A handful of commercial construction companies are exploring 3D printing as an alternative to traditional building components, particularly in areas where using traditional materials can lead to logistical problems.
A Skanska JV, for example, is planning to use 3D-printed concrete blocks, fabricated on site, to help with the construction of the HS1 rail project in the U.K. The machine that prints the blocks is also capable of going into tight spaces that would otherwise be hard to access. The technology, called “Printfrastructure,” has proof-of-concept trials coming up this spring.
In addition, construction technology firm Icon is partnering with the U.S. government to see if 3D printing has applications for lunar construction, and the company’s proprietary Vulcan technology created a 3,800-square-foot military barrack, fresh on the heels of a strong $200 million Series B funding round this past August.
With this focus has come additional funding. This past September, the University of Idaho announced that it received a $4 million award from the National Science Foundation’s EPSCoR Research Infrastructure Improvement Program to study recycled materials that can be used in 3D printing.

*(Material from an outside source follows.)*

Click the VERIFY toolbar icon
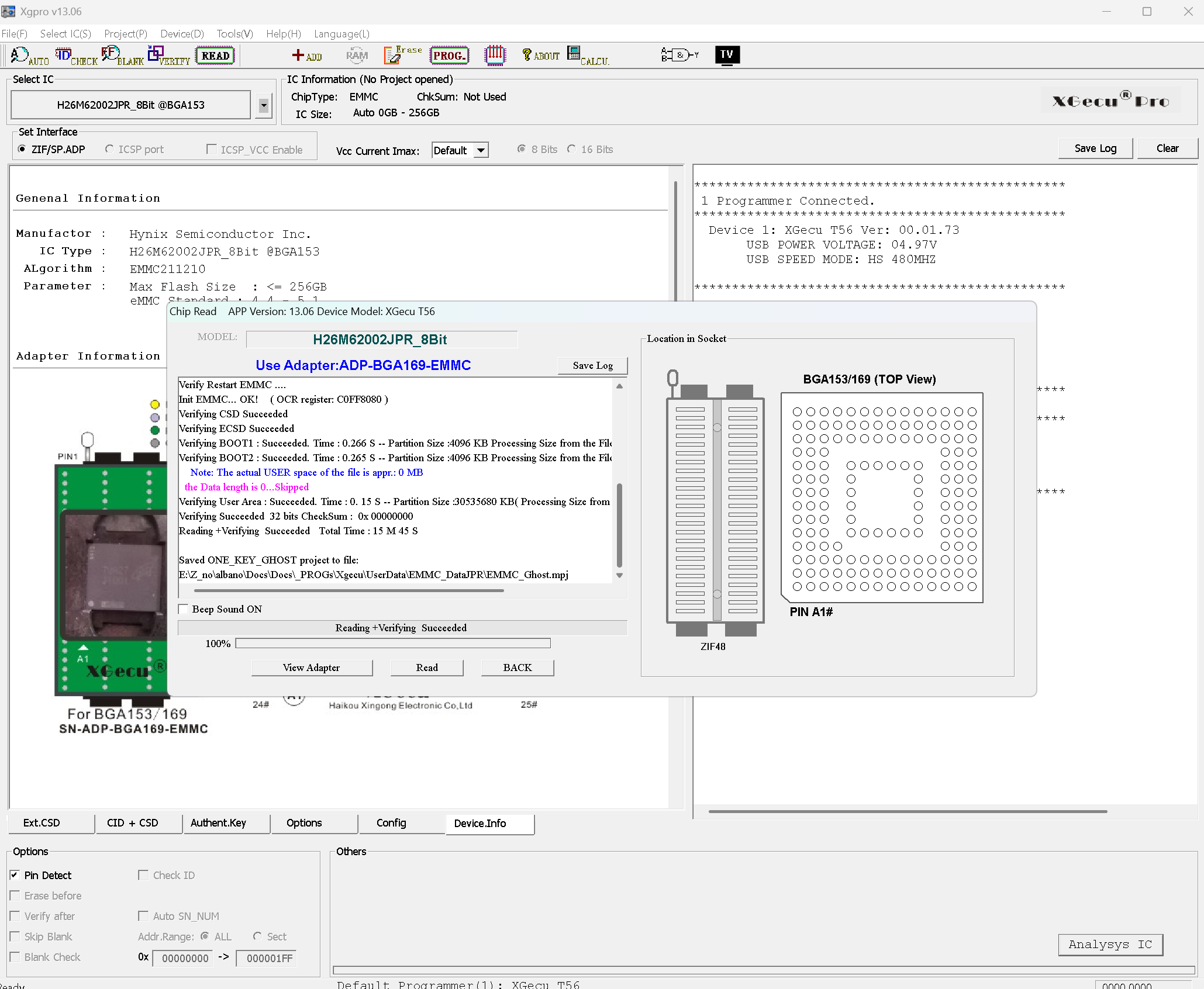The image size is (1204, 989). coord(168,56)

It seeks to reuse refuse from construction — in particular wood — to create a material to 3D print modular floor, wall and roof panels.

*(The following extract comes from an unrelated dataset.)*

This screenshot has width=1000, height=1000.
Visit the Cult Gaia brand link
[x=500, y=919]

It will be important for contractors to keep an eye on this technology, as the potential applications for 3D printed construction are vast.
Environmental issues are a concern for all businesses, and as contractors try to figure out how to generate less waste on site and in the supply chain, there’s incentive to do so from not only a virtuous perspective, but also a financial one.
“In environmental issues, valuations are different and companies in carbon capture, for example, get valued very high, very quickly,” Galindo said of startups which focused on environmental methods.
On Cemex’s list of the top 50 construction technology startups, 14 of the featured companies focused on environmental areas.
“Environmental pressure will continue and will start increasing, especially on the building materials production side,” said Galindo. “We will see much more efforts trying to reduce the carbon footprint and testing new technologies from carbon capture and research.”
More established construction companies are also focusing on waste reduction goals. Earlier this past fall, contractor Webcor diverted 90% of a California office project’s waste from landfills and incinerators for a year in order to meet TRUE certification requirements.
Alternative construction methods and materials, such as 3D printing and cross-laminated timber (CLT), can also enable cleaner building. Recently, Shawmut built a 75-foot-tall tower using CLT wood technology, which generates almost zero waste on site.
“You’re not talking about shipping something from around the world. It’s done through sustainable forests,” Greg Skalaski, the executive vice president of the West for Shawmut, told Construction Dive about the material’s lighter carbon footprint.
As the effects of climate change grow in intensity and priority, contractors have a growing range of technological tools to help them not only adapt, but also address the root causes of the issue and build greener from the get-go. For contractors, the message is catch up, or get left behind.
“The future has already begun. We don’t have 18 months to pilot,” Oren said.